As of January 20, 2026, the General Partner had no capital balance in the Partnership.
| Note 4. | Capital Contributions |
Prior to the liquidation, the minimum initial contribution from new Limited Partners in the Partnership was $25,000. Existing Limited Partners could make additional contributions in amounts of at least $10,000. The General Partner, in its sole discretion, could waive these minimum investment requirements for any investor and could accept contributions at other times and in lesser amounts.
| Note 5. | Capital Withdrawals |
Prior to the liquidation, Limited Partners could request withdrawals from their capital accounts as of the end of any calendar quarter upon providing 60 days’ prior written notice to the General Partner. Each Limited Partner’s capital contribution was subject to a 24-month lock-up period before being eligible for withdrawal. The General Partner could, in its sole discretion, waive the lock-up period. Withdrawals could be paid in cash, in-kind, or a combination thereof.
| Note 6. | Indemnifications |
Prior to the liquidation, in the normal course of business, the Partnership entered into contracts that contained a variety of representations and warranties that provided indemnifications under certain circumstances. The Partnership’s maximum exposure under these arrangements was unknown, as this would have involved future claims that may have been made against the Partnership that had not yet occurred. The Partnership expected the risk of future obligation under these indemnifications to be remote.
| Note 7. | Financial Highlights |
The information presented below represents the financial highlights applicable to the Limited Partners class of the Partnership taken as a whole (the non-managing Partners):
| Operating Performance: | ||||
| Total return | 18.32 | % | ||
| Supplemental Data: | ||||
| Ratio to Limited Partners’ average partners’ capital: | ||||
| Total expenses | 0.57 | % | ||
| Net investment income | 0.07 | % |
| 12 |
ABS Global Pre-IPO LP
(a limited partnership)
Notes to Financial Statements
| Note 7. | Financial Highlights (Continued) |
The total return and ratios shown above are calculated for the Limited Partners’ class taken as a whole for the period from February 26, 2025 (commencement of operations) to January 20, 2026. An individual investor’s return and ratios may vary from these return and ratios based on different management fee and incentive fee arrangements and the timing of capital contributions and withdrawals. The Limited Partners class include principals and employees of the General Partner or their family members for whom management fee and incentive fee have not been charged. The above returns and ratios were annualized.

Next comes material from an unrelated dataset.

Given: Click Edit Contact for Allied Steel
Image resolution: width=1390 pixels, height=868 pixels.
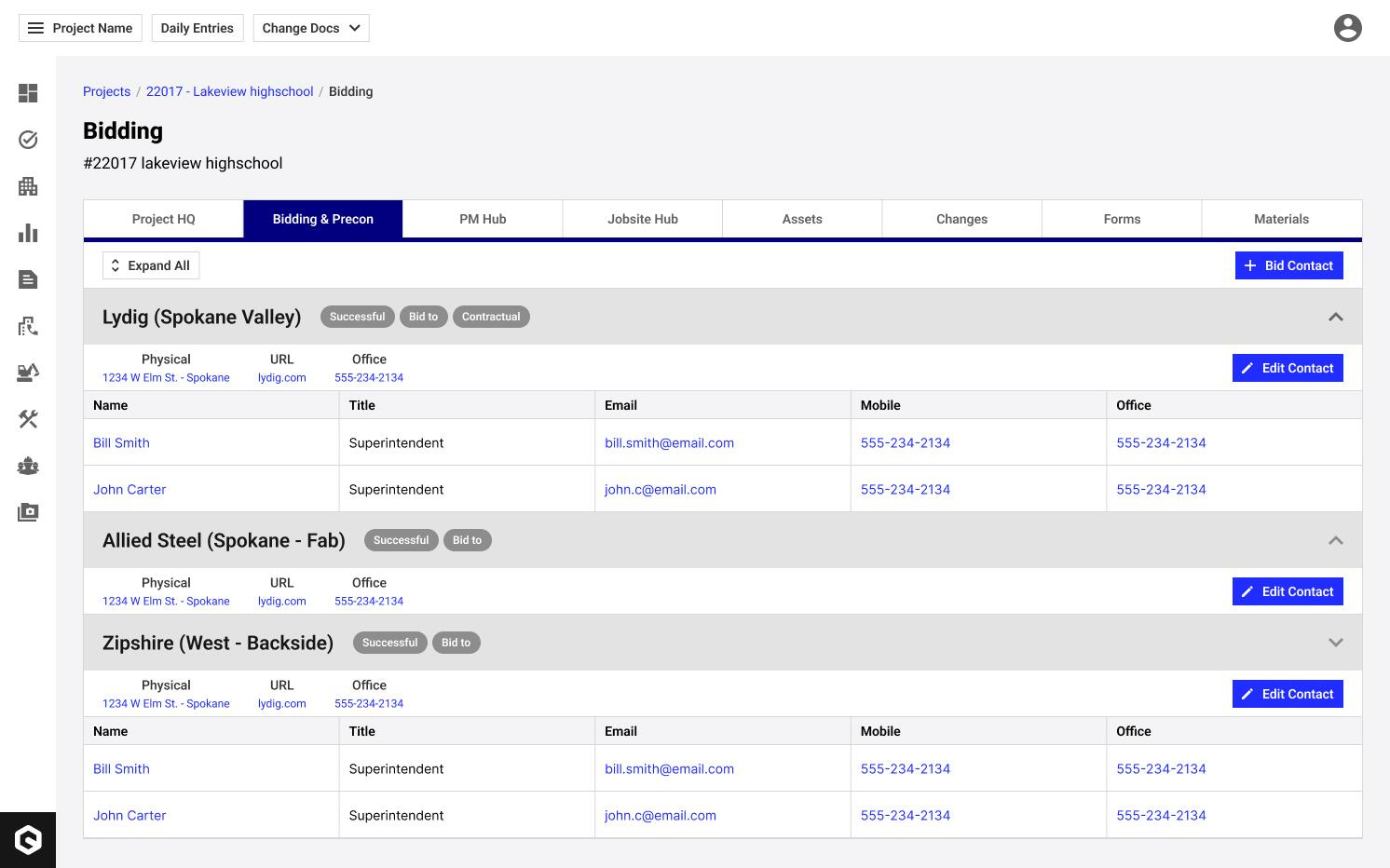Looking at the screenshot, I should 1287,591.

| Note 8. | Subsequent Events |
As disclosed in Note 1, subsequent to January 20, 2026 all assets and liabilities of the Partnership, including any unfunded commitments, were transferred to The Pre-IPO and Growth Fund. However, effective March 31, 2026, the investments in Altimeter Vesuvius Fund I, L.P., Altimeter Kilauea Fund I L.P., and Altimeter Premier Growth VIII, L.P. were sold at cost, eliminating any future rights or obligations to or from these entities.
The Partnership has reviewed subsequent events for potential recognition and/or disclosure through May 5, 2026, the date the financial statements were available to be issued.